§ INSTRUCTION: Copy out the records verbatim, everything from the line containing "Where should I" down to the end of the records.

§ DATA ROWS:
-=-=-=-=-
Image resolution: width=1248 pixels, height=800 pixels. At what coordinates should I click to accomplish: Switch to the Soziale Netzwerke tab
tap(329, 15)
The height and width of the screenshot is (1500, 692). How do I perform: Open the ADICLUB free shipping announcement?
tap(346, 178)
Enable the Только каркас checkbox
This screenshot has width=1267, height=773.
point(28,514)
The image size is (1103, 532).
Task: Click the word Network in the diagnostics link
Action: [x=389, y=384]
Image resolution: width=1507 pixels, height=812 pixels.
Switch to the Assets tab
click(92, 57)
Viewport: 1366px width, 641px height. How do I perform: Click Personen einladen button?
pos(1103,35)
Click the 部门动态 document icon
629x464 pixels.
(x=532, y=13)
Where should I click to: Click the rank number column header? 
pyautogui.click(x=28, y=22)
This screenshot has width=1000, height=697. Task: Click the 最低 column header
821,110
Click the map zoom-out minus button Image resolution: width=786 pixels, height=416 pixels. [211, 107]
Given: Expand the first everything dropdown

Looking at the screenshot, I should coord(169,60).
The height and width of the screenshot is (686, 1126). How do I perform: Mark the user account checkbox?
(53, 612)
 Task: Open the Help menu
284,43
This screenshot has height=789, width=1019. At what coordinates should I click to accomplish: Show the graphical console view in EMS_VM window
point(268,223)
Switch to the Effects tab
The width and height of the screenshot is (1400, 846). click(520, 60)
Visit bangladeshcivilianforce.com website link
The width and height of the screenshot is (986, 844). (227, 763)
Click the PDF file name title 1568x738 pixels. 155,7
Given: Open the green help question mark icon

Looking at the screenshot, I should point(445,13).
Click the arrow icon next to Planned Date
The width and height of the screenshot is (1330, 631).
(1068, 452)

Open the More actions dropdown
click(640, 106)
-=-=-=-=-
§ ANSWER TO THE PROBLEM:
Where should I click to: Click the rank number column header? 
pyautogui.click(x=28, y=22)
This screenshot has width=1000, height=697. Task: Click the 最低 column header
821,110
Click the map zoom-out minus button Image resolution: width=786 pixels, height=416 pixels. [211, 107]
Given: Expand the first everything dropdown

Looking at the screenshot, I should coord(169,60).
The height and width of the screenshot is (686, 1126). How do I perform: Mark the user account checkbox?
(53, 612)
 Task: Open the Help menu
284,43
This screenshot has height=789, width=1019. At what coordinates should I click to accomplish: Show the graphical console view in EMS_VM window
point(268,223)
Switch to the Effects tab
The width and height of the screenshot is (1400, 846). click(520, 60)
Visit bangladeshcivilianforce.com website link
The width and height of the screenshot is (986, 844). (227, 763)
Click the PDF file name title 1568x738 pixels. 155,7
Given: Open the green help question mark icon

Looking at the screenshot, I should point(445,13).
Click the arrow icon next to Planned Date
The width and height of the screenshot is (1330, 631).
(1068, 452)

Open the More actions dropdown
click(640, 106)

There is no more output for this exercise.